--- TEXTAUSZUG ---

Über Venedig sang auch der emilianische
Liedermacher Guccini, er übernahm ein Lied eines
Ensembles aus Genua und machte die Geschichte der 20-jährigen Stefania berühmt,
die bei der Geburt ihrs Kindes stirbt, im Venedig, wo die Fahrten der Gondeln
an ein Ringelspiel erinnern und die Giftwolken aus Porto Marghera
die Stadt zwischen Europa und dem Orient eintrüben.
Aber wie trüb war Venedig erst in Zeiten der Republik von Salò, in den Zeiten als die Wehrmacht Juden und Jüdinnen
verfolgte und sich die Nazis Mussolini nur mehr als Marionette hielten und ihre
KZs bis nach Norditalien brachten.
Claudio Magris beschrieb den endzeitlichen Nazi-Terror in
Triest in seinem Roman „Verfahren eingestellt“[2]. Schließlich gab es in Triest sowohl
das KZ in der ehemaligen Risiera San Sabba, und im Roman von Magris das Schloss Miramare als Ort
für das Fest zu Hitlers allerletztem Geburtstag am 20. April 1945. Unter
Mitwirkung des Kärntner Gauleiters und dann auch für Friaul zuständigen
Friedrich Rainer.
Nicht weit entfernt finden in Venedig, von dem alle Seiten
glauben, die Alliierten würden es wegen seiner kunsthistorischen Bedeutung
nicht bombardieren, nicht nur im Roman von David Hewson
Tragödien statt. Jüdische Partisan*innen treffen auf Einheimische, auf deutsche
Offiziere im Dienste des Holocaust, zum Verrat genötigte Priester und jüdische
Funktionäre, auf Opportunisten und Helden. Mit vielen Annäherungen an die reale
Geschichte des Kampfes um Würde und Überleben wird man nach der Lektüre von
„Garten der Engel“ mit anderen Gefühlen durch die Lagunenstadt gehen. Besetzt
ist die Lagunenstadt nicht mehr von gewalttätigen Truppen, das
Wirtschaftswunder nach dem Krieg, die Massen der Besucher haben dazu geführt, dass
die Stadt von Tagestouristen bald nur mehr mit Eintrittskarte besucht werden
darf. Selbst der Bürgermeister-Philosoph Massimo Cacciari konnte gegen die
durchgängige Kommerzialisierung seiner Stadt wenig ausrichten. Aber auch in Hewsons Buch entsteht selbst in der Zeit der Verfolgung und
des Widerstandskampfes immer wieder eine zumindest kommerzielle Nähe zwischen
Tätern und Opfern, wenn zum Beispiel Verfolgte für Verfolger Preziosen aus Samt
weben.

--- VORLIEGENDE ANGABEN ---

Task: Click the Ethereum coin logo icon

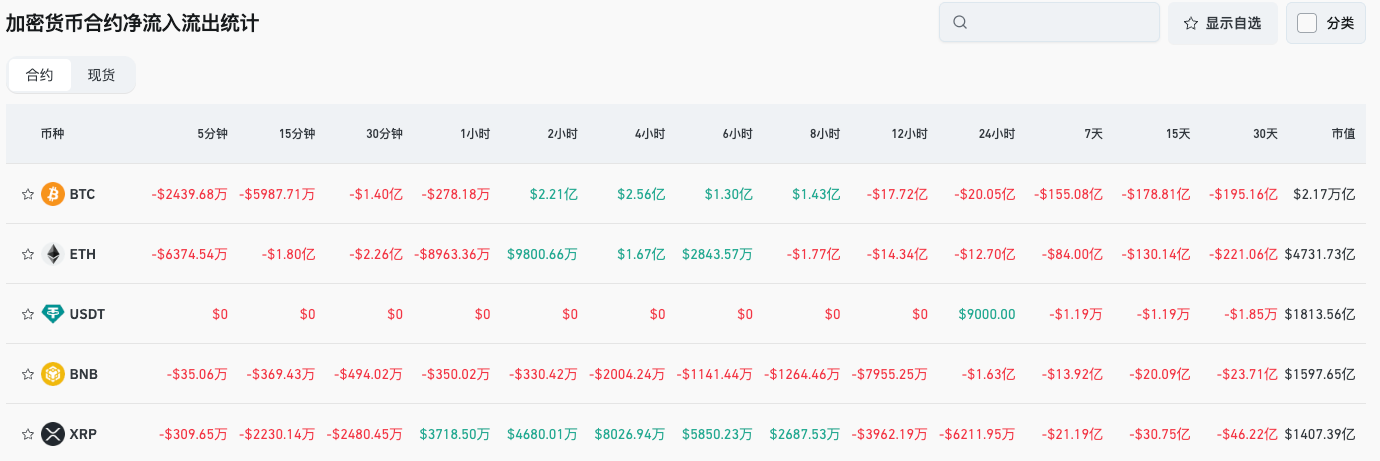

---

*AUFGABE 1:* Schreib aus dem Textauszug den Abschnitt zwischen „Aber wie trüb“ und „Friedrich Rainer.“ ab, beide eingeschlossen.
*AUFGABE 2:* Nenne alle Personen, die im Textauszug mit Namen vorkommen.

*ANTWORTFELD 1:*
Aber wie trüb war Venedig erst in Zeiten der Republik von Salò, in den Zeiten als die Wehrmacht Juden und Jüdinnen
verfolgte und sich die Nazis Mussolini nur mehr als Marionette hielten und ihre
KZs bis nach Norditalien brachten.
Claudio Magris beschrieb den endzeitlichen Nazi-Terror in
Triest in seinem Roman „Verfahren eingestellt“[2]. Schließlich gab es in Triest sowohl
das KZ in der ehemaligen Risiera San Sabba, und im Roman von Magris das Schloss Miramare als Ort
für das Fest zu Hitlers allerletztem Geburtstag am 20. April 1945. Unter
Mitwirkung des Kärntner Gauleiters und dann auch für Friaul zuständigen
Friedrich Rainer.

*ANTWORTFELD 2:* Guccini, Stefania, Mussolini, Claudio Magris, Hitler, Friedrich Rainer, David Hewson, Massimo Cacciari